The sidewalks leading to the Zocalo, Mexico City’s main square seem like a maze of tunnels, all covered in bright red and yellow tarp, making the light underneath them a beautiful golden and, no doubt, enhancing the sight of the dishes that are sold along them. The most delicious food I can think of and the nicest people who become instant friends.
Remind me to tell you about the huaraches I feasted on by befriending a local in one of those sidewalks and jumping over to his nearby restaurant. Those small kiosks are at one time mobile food stalls and advertising campaigns.
What both these places have in common is that every single thing about them is the result of a slow boil where ingredients from different cultures have been simmering. Maize, potatoes, pork, language and religion. A natural sense of community that transforms cramped into cozy and crowded into communal. A perception of space that begins with the small and doesn’t waste a single square foot.
Closer to home, Santa Barbara, San Luis Obispo, New Orleans and other great cities in California, New Mexico and Texas owe their wonderful human scale to the historical continuum that was unleashed in the first paragraph of this text.
The Spanish founded 23 universities along with the many cities, some of which are still teaching today and some that predate Harvard and Yale by over one hundred years. Arts and Philosophy were taught there, which in turn honed the skills of local architects and artisans.
I said I’d focus on the present and on the hope. Embracing the small, accepting the cozy and nodding to the quirky assures that the creation of great places is almost a given in those cities. The physical and cultural background is right.

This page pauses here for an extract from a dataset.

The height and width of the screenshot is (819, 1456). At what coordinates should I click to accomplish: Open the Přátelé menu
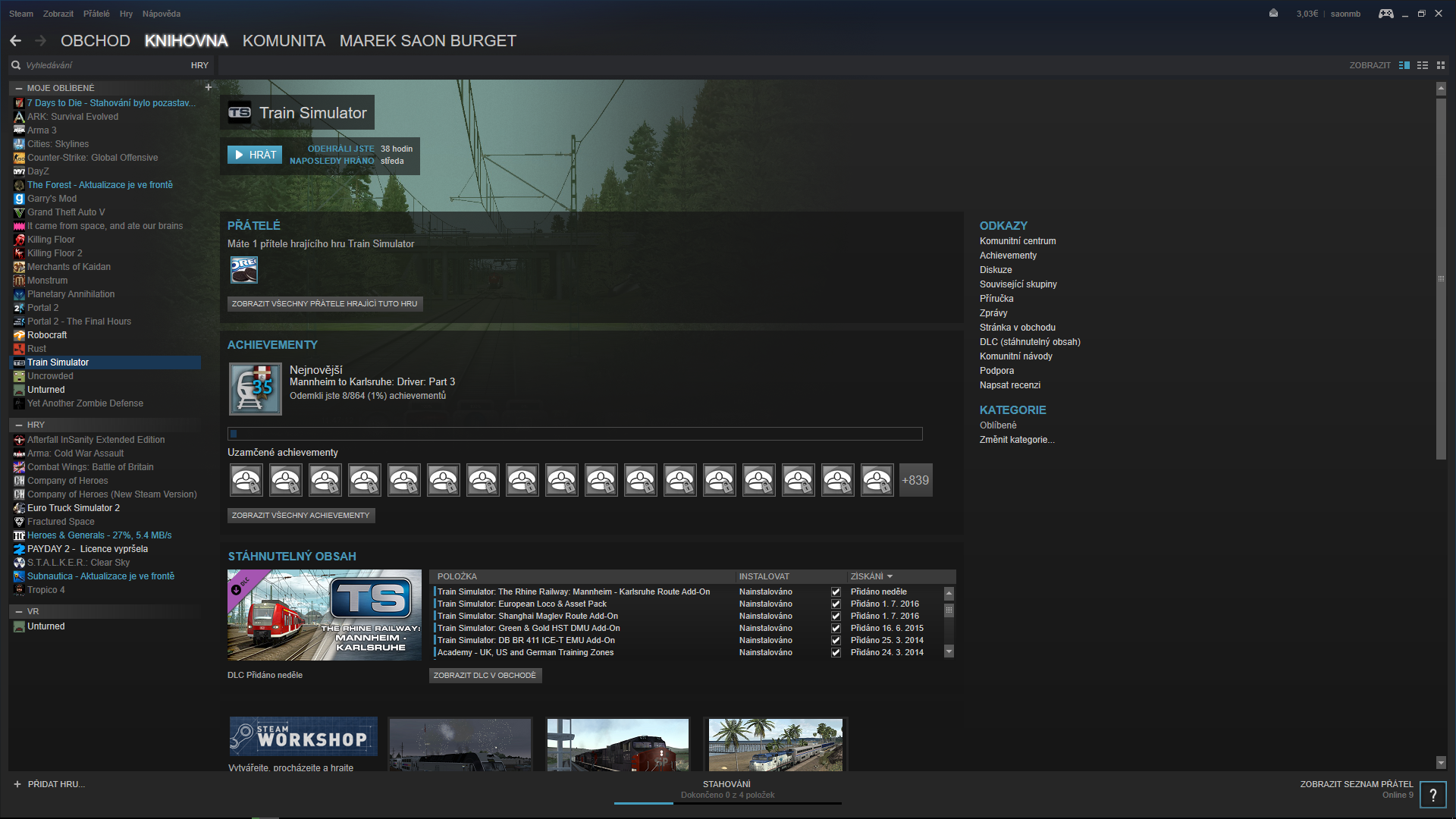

I don’t know if it is possible to translate hope and possibility to spaces that have been built with a completely different ethos. American cities are built for efficiency and not for joy. Whatever the original intent, the way we are using our public spaces in October of 2020 has made a 20-year jump in a few short months and cities From Seattle to Miami are moving to sanction those changes and make the new, human use of public spaces permanent.
Technology allows us to be connected to global networks while freeing up time and space to rebuild the local. Big cities are becoming local. I can’t say if that will be good or bad in the long run, but turning our eye to our neighbors and building stronger communities resembles the solidarity and compassion of how more community-focused cultures have built their support networks.
The ball is in the court of local governments. Codes and regulations were created with a growth mindset, with bigness at their core. Those frameworks now need to scale down to accommodate humans who do not grow taller than 6 or 7 feet but need to grow fuller in pride and identity to feel good about the place where they live.
What can we do to help the transition go faster and smoother? Believe in the power of entrepreneurs like Chris and in their capacity for finding solutions and getting back on their feet. We may need to make cities accommodating to the small.
That means revising zoning codes to eliminate parking minimums, large footprints and small lot occupations. It means reassessing land uses to allow small bets in Accessory Dwelling and Commercial Units. Unnecessary regulation and baroque, convoluted permitting processes hurt the same people cities claim to want to help. Buy Local campaigns, celebrity visits and social media shares of purchased items do not compensate for the difficulty to operate within the wrong legal framework so many rules will need a second look.
Real support for small-scale city builders requires cities to look inward, evaluate their operating costs and realize how much of a burden they are on the millions of new entrepreneurs who need to work and serve their communities but cannot afford to. Otherwise we run the risk of erasing them.
If we really believe in the dreams of our entrepreneurs, dig their stories, partake of their hope and support their small businesses, sharing photo ops is just not enough.